» **Your instructions**: Please copy, exactly as they appear below, the lines from the one containing "The height and width of the screenshot is (171, 228)." through the one containing "Task: Click the 4052685".

[Stored data]
------------------------------------------------------------

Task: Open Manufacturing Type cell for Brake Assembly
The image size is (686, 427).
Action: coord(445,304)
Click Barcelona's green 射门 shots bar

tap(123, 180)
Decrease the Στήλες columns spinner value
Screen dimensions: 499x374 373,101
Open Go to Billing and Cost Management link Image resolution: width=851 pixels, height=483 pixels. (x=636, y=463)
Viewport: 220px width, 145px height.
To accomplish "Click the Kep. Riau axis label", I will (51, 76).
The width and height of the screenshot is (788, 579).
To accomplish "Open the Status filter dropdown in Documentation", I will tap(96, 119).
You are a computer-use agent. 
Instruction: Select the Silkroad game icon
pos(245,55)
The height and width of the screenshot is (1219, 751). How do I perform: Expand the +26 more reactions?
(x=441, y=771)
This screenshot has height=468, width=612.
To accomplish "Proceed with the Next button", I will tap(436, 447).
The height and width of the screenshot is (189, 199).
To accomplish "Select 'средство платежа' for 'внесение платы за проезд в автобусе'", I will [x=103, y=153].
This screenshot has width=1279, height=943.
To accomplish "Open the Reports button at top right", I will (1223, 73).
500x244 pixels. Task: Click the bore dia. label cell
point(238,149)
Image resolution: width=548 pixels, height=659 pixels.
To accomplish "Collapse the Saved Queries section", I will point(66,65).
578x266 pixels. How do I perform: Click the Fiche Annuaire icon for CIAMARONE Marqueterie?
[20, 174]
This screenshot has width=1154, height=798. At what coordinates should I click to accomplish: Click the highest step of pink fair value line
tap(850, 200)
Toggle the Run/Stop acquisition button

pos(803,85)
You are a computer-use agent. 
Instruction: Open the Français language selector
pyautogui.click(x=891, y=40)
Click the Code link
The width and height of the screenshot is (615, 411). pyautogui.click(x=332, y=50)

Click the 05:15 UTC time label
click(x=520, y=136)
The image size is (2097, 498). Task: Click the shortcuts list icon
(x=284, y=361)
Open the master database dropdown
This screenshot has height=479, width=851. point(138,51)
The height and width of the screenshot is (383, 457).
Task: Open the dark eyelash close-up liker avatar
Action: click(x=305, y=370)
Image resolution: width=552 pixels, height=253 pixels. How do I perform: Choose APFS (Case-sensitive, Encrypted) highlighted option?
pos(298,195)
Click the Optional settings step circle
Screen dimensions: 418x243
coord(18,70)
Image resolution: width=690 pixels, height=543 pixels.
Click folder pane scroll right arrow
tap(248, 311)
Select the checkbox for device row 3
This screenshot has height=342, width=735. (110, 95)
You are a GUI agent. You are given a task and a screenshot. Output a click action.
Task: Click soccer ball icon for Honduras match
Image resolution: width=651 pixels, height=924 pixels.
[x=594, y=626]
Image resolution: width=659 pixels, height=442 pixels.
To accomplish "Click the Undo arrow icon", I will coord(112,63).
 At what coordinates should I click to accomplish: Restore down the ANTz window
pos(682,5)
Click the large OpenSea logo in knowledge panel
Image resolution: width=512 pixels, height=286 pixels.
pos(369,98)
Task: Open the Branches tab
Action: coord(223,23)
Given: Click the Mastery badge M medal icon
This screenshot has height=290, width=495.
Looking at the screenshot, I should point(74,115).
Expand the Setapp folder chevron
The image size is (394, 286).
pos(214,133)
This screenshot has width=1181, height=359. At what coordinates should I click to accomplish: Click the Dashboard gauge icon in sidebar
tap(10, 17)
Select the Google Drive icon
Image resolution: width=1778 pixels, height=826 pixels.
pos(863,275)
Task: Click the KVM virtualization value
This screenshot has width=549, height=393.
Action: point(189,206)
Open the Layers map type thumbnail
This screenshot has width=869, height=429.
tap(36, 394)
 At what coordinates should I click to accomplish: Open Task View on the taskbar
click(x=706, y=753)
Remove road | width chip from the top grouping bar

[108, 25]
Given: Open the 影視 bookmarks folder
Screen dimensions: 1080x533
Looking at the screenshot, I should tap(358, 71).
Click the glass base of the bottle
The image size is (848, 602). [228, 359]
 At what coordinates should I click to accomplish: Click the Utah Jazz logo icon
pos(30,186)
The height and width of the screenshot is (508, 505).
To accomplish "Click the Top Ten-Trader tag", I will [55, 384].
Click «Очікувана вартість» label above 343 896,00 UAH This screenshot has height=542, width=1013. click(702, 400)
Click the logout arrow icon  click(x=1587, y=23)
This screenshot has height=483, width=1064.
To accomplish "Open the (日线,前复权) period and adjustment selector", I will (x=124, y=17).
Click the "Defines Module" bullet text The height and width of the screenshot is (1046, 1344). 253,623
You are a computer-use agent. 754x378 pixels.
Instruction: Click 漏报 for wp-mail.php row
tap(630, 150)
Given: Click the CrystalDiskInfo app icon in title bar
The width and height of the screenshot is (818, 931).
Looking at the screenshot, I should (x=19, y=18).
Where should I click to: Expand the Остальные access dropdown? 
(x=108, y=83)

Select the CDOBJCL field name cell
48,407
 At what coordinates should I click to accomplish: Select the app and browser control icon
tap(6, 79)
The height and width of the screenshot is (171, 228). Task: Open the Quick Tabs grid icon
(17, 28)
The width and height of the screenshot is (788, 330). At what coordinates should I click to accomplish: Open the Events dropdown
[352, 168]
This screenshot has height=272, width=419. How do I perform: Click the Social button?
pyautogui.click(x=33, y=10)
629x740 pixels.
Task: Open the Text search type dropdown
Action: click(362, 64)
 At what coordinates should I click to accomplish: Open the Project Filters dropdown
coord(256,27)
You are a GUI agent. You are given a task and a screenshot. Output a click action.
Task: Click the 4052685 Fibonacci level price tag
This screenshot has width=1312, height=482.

------------------------------------------------------------

» **Result of the exercise**:
The height and width of the screenshot is (171, 228). Task: Open the Quick Tabs grid icon
(17, 28)
The width and height of the screenshot is (788, 330). At what coordinates should I click to accomplish: Open the Events dropdown
[352, 168]
This screenshot has height=272, width=419. How do I perform: Click the Social button?
pyautogui.click(x=33, y=10)
629x740 pixels.
Task: Open the Text search type dropdown
Action: click(362, 64)
 At what coordinates should I click to accomplish: Open the Project Filters dropdown
coord(256,27)
You are a GUI agent. You are given a task and a screenshot. Output a click action.
Task: Click the 4052685 Fibonacci level price tag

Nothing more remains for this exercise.